La Cité (Verhaeren)

Mercure de France (p. 133-139).

LA CITÉ



L’or serait tout, s’il était maître des idées,

Mais lentement, mais jour à jour,
Avec terreur, avec amour,
La ville
Les a, grande de fièvre ou de force tranquille,
Élucidées.

Ce fut d’abord
Le sort
De ses rêveurs et de ses sages
D’en prévoir les contours
Puis d’en fixer la ligne et d’en dorer l’image

Quand la foule à son tour
S’en empara
Pour les tenir, devant elle, dressées,
Elle y glissa son sang bien plus que sa pensée,
Mais son ardeur les robura
De joie immense et angoissée.

Ô le travail des ans ! Ô le travail des heures !
Ce qui ne fut d’abord que songe et que rumeur
Dans telle âme profonde
Devint bientôt le bruit et la clameur
Du monde.

Alors
Ceux qu’écrasait le sort
Ou que ployait la mine ou que courbait la terre,
Sentant peser sur eux les destins millénaires,
Redressèrent le dos
Sous leur fardeau ;
Tels mots qui tout à coup rayonnent et délivrent

Se levèrent du fond des livres :
Selon qu’ils effleuraient tels cœurs ou tels cerveaux,
Ils acquéraient un sens plus large et plus nouveau ;
Qui les criait, le soir, sur les places publiques,
En aggravait soudain la puissance tragique ;
Leurs syllabes semblaient être faites d’airain
Pour réveiller et pour armer l’espoir humain
Et propager, parmi la peur et l’épouvante,
Le bondissant tocsin des vérités vivantes.

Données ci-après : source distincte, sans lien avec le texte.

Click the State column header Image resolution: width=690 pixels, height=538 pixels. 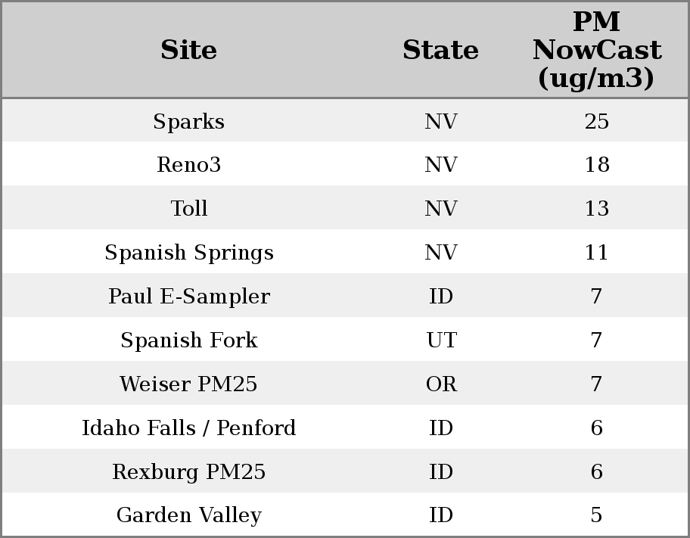click(440, 51)
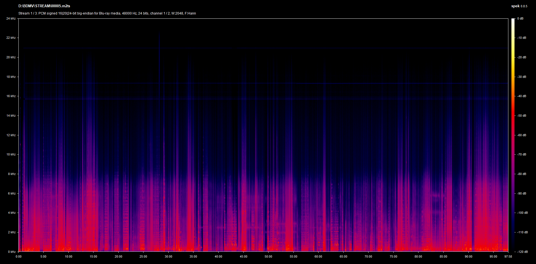Select the -120 dB label at the scale bottom
Image resolution: width=536 pixels, height=264 pixels.
[x=522, y=252]
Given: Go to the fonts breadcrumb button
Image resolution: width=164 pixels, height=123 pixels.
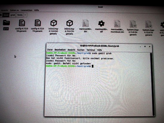Looking at the screenshot, I should pos(20,15).
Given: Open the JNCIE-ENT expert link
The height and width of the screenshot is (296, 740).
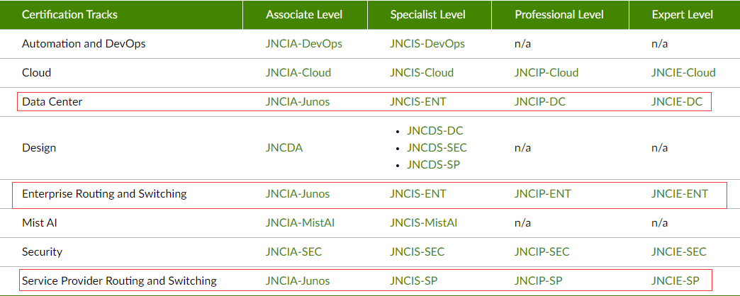Looking at the screenshot, I should [x=680, y=194].

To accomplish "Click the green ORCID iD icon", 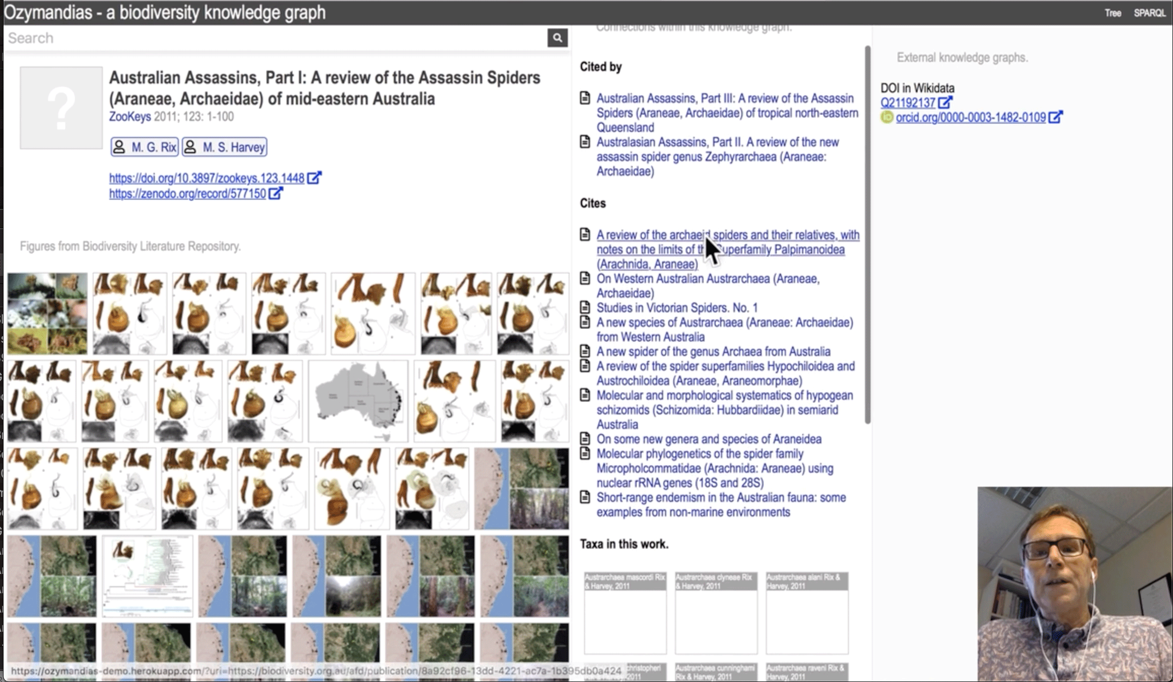I will point(887,117).
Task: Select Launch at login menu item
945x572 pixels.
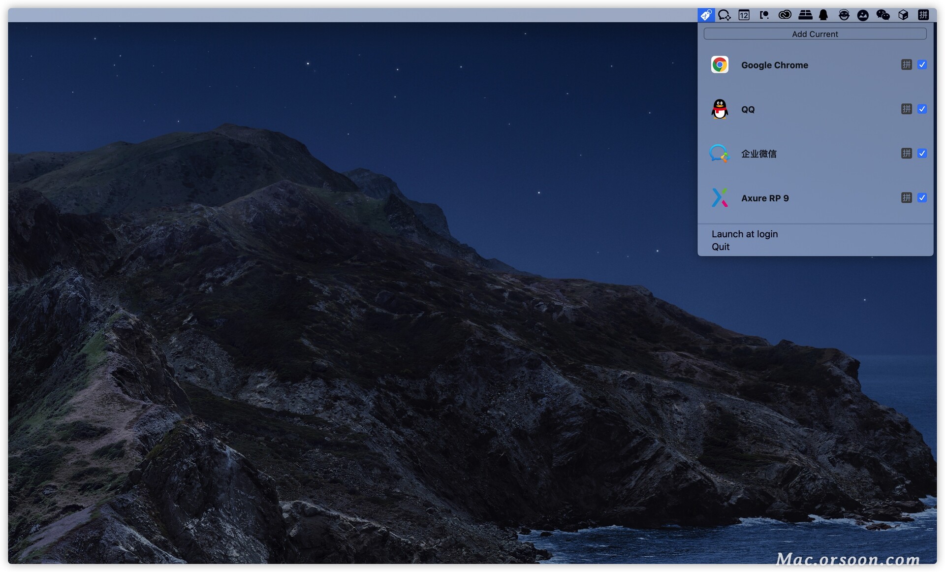Action: click(x=744, y=234)
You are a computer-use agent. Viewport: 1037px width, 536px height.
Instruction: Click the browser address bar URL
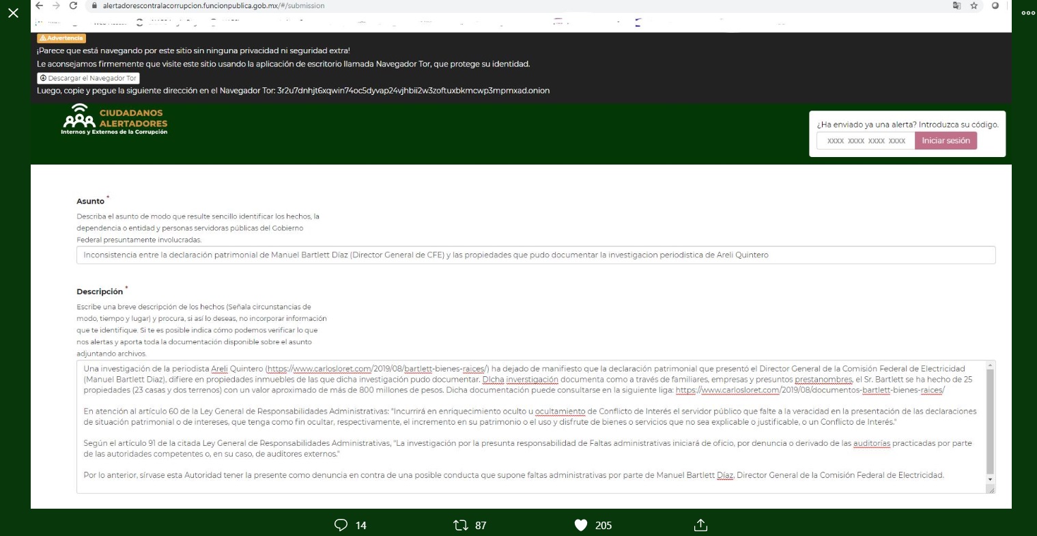pos(214,5)
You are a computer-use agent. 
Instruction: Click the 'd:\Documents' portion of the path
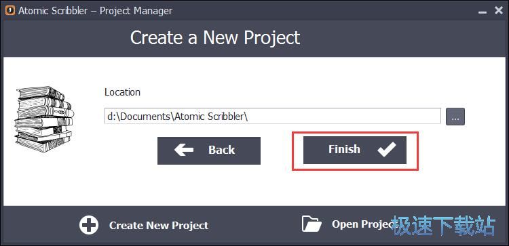tap(138, 116)
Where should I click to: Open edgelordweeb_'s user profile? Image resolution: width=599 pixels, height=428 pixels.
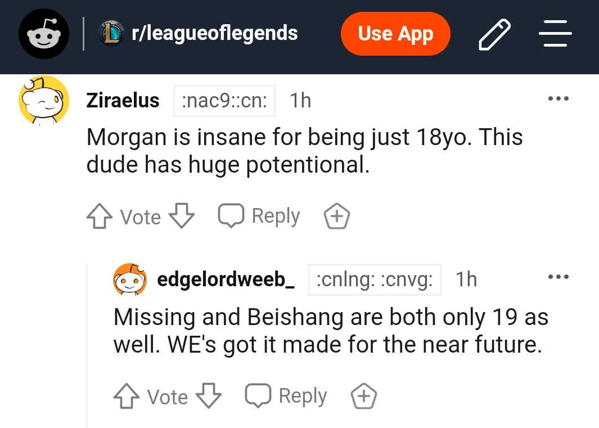tap(226, 280)
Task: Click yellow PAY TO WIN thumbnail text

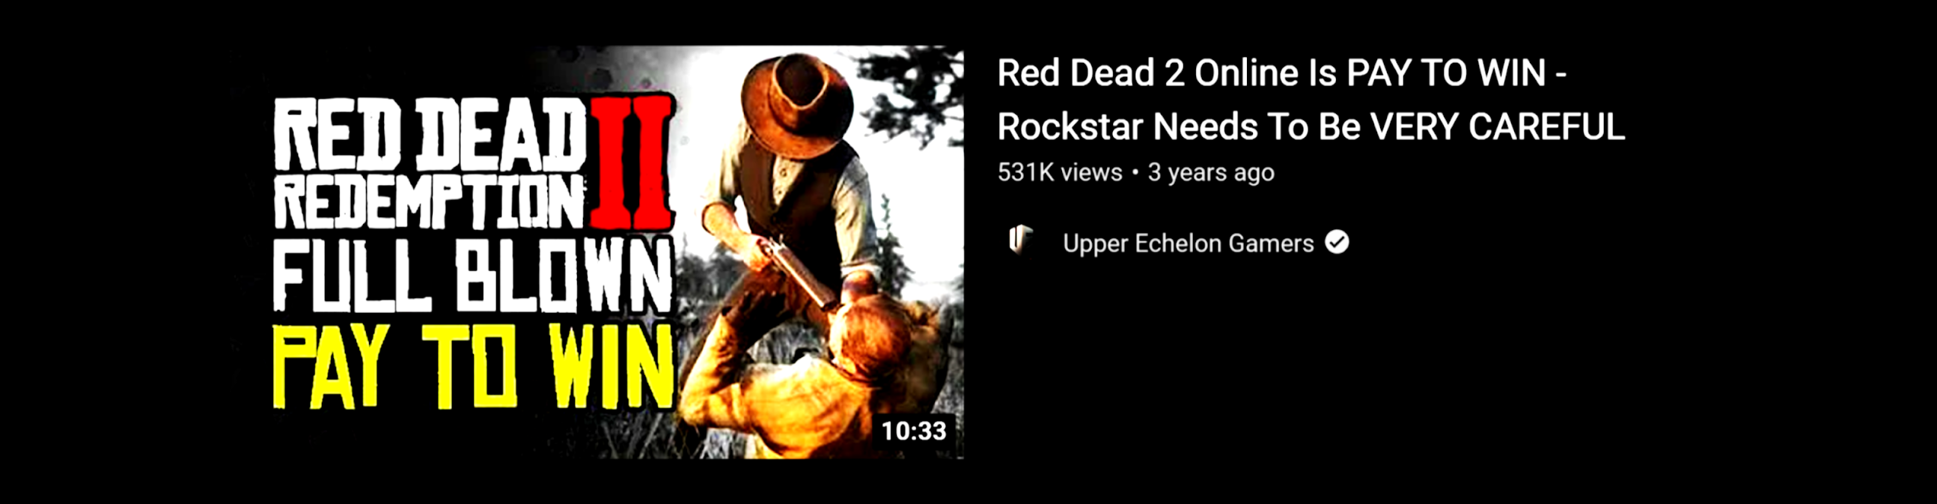Action: click(x=472, y=366)
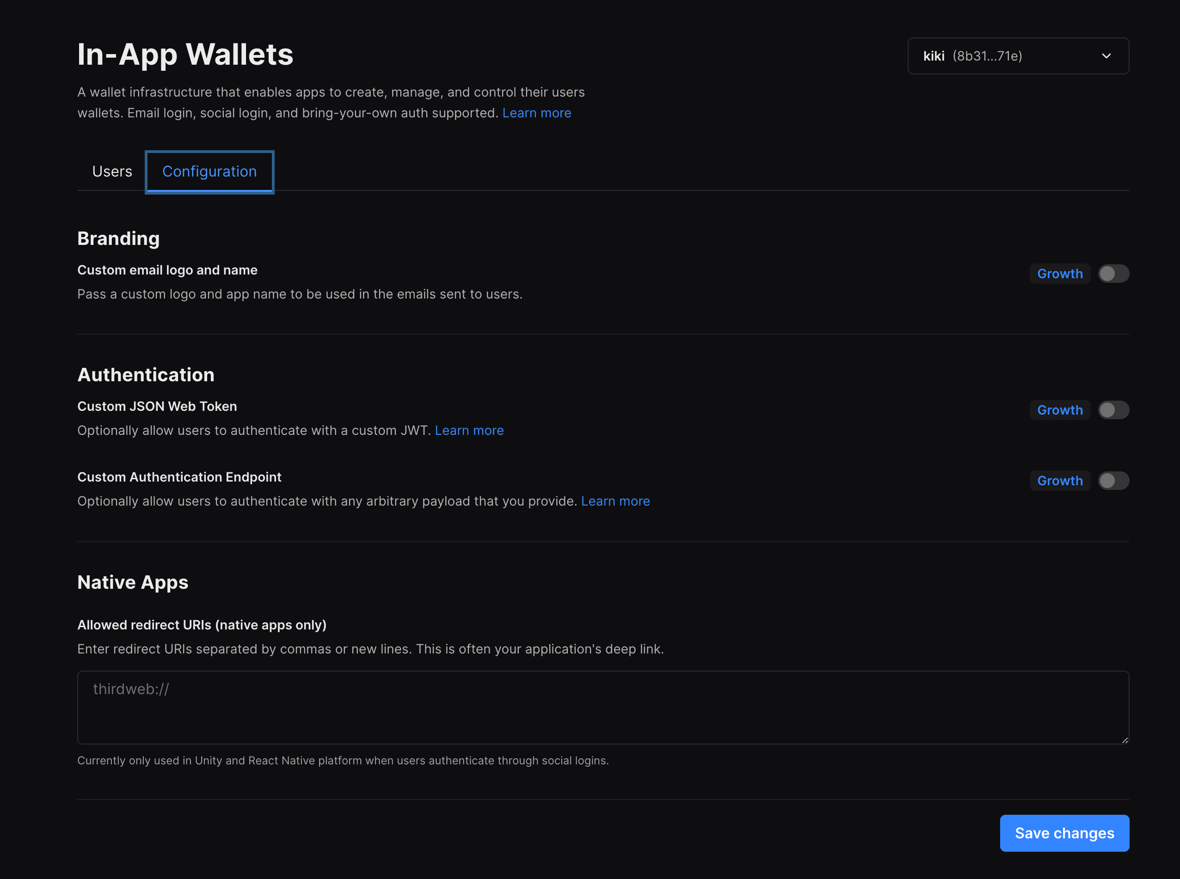The image size is (1180, 879).
Task: Toggle Custom JSON Web Token switch
Action: coord(1113,410)
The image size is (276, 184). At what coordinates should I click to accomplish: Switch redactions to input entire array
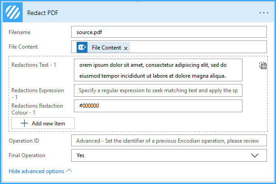pos(263,65)
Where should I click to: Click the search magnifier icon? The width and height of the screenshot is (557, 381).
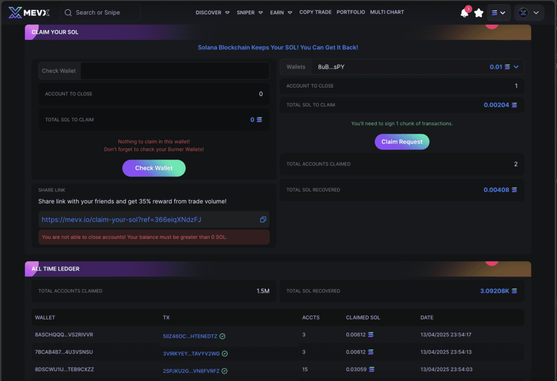68,13
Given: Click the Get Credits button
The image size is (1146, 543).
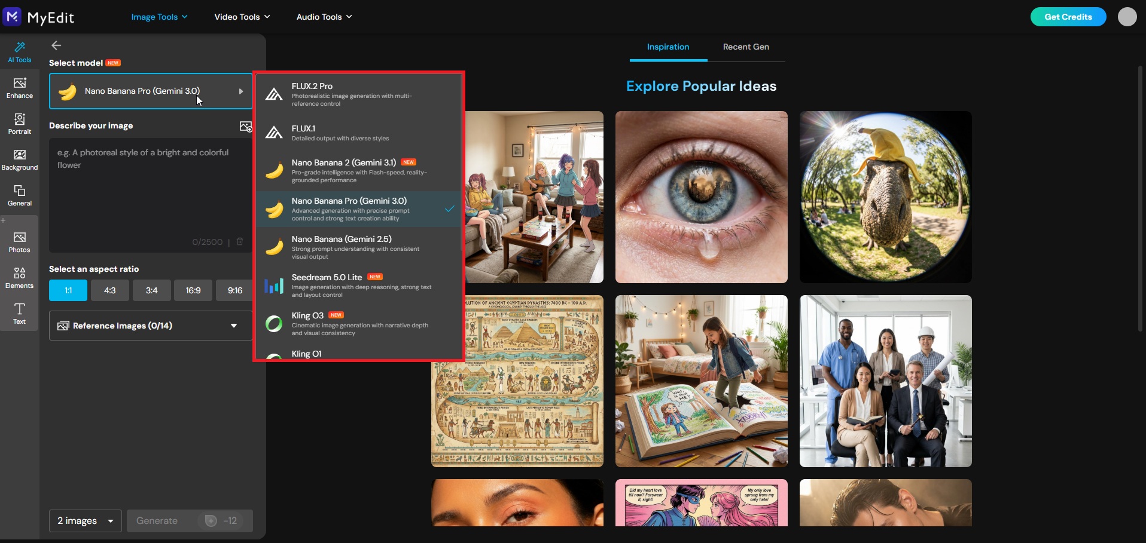Looking at the screenshot, I should pos(1067,17).
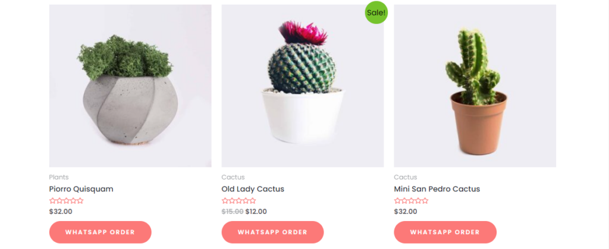The width and height of the screenshot is (609, 249).
Task: Click WhatsApp Order for Piorro Quisquam
Action: click(x=100, y=232)
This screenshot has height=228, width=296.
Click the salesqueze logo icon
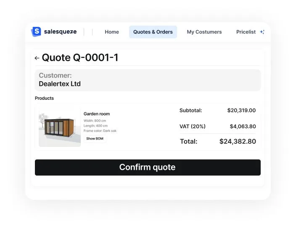37,32
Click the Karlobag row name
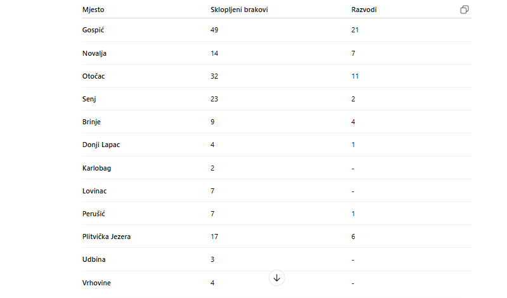Viewport: 507px width, 298px height. point(96,168)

Un jour, en des jardins qu’avaient ornés les rois,
Avec des mains en sang fut bientôt vendangée
La vigne formidable où mûrissent les droits.
En vain les vieux décrets et les antiques lois
Repoussaient vers la nuit la justice insurgée,
La révolte eut raison des coupables pouvoirs :
Dans un air saturé de poussière et de poudre,
Devant les seuils tout à coup clairs des palais noirs,
Elle agitait, dardait et projetait sa foudre
Et, n’eût été son trop sauvage et fol élan
Qui soulevait ses bonds sans diriger leur force,

Elle eût tué d’un coup le vieux monde branlant
Comme un arbre qu’on brûle à travers son écorce.

Depuis lors, la révolte habite et vit en nous ;
Et nous chauffe le cœur avec sa sourde flamme ;
Ceux mêmes qui la maudissent l’ont dans leur âme
Et se sentent jetés par son grand geste fou
Hors de leur sûr repos et de leurs vieux usages.
Et voici que s’élève afin de l’attester
Comme une heureuse et vivace nécessité
Jusqu’au cri des savants qui dissèquent les âges,
Si bien qu’elle apparaît dans le vieil Occident
La flamme qu’on redoute ou le feu qu’on attend
Et qui retrempe au torrent d’or des incendies
La boiteuse équité mourante et refroidie.
 
Rente et travail, lutte et pouvoir, haine et amour ;
Détresse, orgueil ; assauts, reculs ; chutes, victoires ;
Comme vibre notre heure et frissonnent nos jours
De vos rythmes contradictoires !

La ville vous écoute et vit de vos ardeurs
Des blocs de ses pavés aux frontons de ses faîtes,
Elle sonne et tressaille, et ses deuils et ses fêtes
Et ses drapeaux flottants sont pleins de vos fureurs.
Elle est si vieille, elle a tant vu souffrir la vie
En sa rage foulée et sa force asservie
Qu’elle distingue et suit tout geste même obscur
Vers le futur,
Et qu’elle veut à travers tout, fût-ce contre elle,
Fût-ce contre ses Dieux, sa gloire et son passé,
D’âge en âge, tragiquement, s’électriser
D’une âme dangereuse, éclatante et nouvelle.